La reina tenía tantos regalos que en el Árbol de Navidad no cabían todos, así que los pusieron en una mesa delante del trono. El principito entró para poner entre ellos su regalo, que era una joya.

—Ella quería un tarro de romero —dijo mientras miraba el montón reluciente. Pensó en ello muchas veces aquel día, y una vez, mientras jugaba con su pelota, le dijo a la nodriza —. Si yo tuviera una planta de romero estaría dispuesto a venderla por un monedero lleno de oro. ¿Tú no?

—En efecto, sí —dijo la nodriza—; y lo mismo haría cualquier persona en su sano juicio. Puedes estar seguro de ello.

—Ojalá fuera primavera. Es fácil conseguir romero entonces, ¿no?

—Su alteza es como el loro del rey, que no sabe más que una palabra con su romero, romero, romero —dijo la nodriza a quien ya se le había acabado un poco la paciencia—. Su majestad, la reina, sólo lo pidió para complacerte. Puedes estar seguro de ello.

Pero el principito no estaba seguro; y cuando la nodriza se hubo ido a cenar y él se quedó solo, se puso el abrigo y, llevando consigo la pelota, se escabulló del palacio y se apresuró hacia la casa de la anciana. Nunca antes había salido solo de noche, y podría haber sentido un poco de miedo de no haber sido por las simpáticas estrellas que titilaban en el cielo sobre él.

—Te mostraremos el camino —parecían decirle, y él avanzó valientemente con su luz hasta que llegó a la casa y llamó a la puerta. El niño enfermo llevaba toda la tarde hablando de la maravillosa pelota.

—¿Has visto como brillaba, abuela? ¿Y has oído cómo sonaban los cascabeles? —decía; y fue entonces cuando el principito llamó a la puerta. La anciana se apresuró a responder y, cuando vio al príncipe se quedó sin palabras.
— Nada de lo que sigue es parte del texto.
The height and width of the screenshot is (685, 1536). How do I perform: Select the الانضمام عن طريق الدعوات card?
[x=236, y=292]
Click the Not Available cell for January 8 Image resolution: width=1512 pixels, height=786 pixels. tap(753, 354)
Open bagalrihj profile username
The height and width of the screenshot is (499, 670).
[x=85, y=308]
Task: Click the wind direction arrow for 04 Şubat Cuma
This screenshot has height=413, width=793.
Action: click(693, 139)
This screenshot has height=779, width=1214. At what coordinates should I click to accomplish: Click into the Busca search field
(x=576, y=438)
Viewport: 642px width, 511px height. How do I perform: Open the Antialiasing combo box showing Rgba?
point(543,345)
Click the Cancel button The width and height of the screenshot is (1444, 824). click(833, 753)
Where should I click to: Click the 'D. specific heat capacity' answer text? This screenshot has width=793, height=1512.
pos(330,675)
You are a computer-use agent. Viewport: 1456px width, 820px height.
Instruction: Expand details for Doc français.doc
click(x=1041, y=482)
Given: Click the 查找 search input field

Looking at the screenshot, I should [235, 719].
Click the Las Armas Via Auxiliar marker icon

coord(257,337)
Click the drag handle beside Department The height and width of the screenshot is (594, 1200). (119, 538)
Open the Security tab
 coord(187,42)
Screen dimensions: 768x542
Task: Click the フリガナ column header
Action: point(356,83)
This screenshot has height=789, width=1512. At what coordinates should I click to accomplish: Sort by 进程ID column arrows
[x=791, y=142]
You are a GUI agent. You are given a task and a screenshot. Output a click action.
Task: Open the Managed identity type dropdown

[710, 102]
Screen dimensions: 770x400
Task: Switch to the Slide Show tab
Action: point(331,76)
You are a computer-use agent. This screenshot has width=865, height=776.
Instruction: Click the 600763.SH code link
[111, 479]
—Aquí tienes la pelota —dijo, poniéndola en sus manos—. Por favor, dame el romero para mi madre.

Y así sucedió que cuando la reina se sentó ante su gran mesa de regalos lo primero que vio fue un tarro de romero dulce como el que había florecido en la ventana de su madre cuando ella era pequeña.

—Preferiría tener sólo eso a todos los demás regalos del mundo —dijo, y tomó al principito en brazos y lo besó.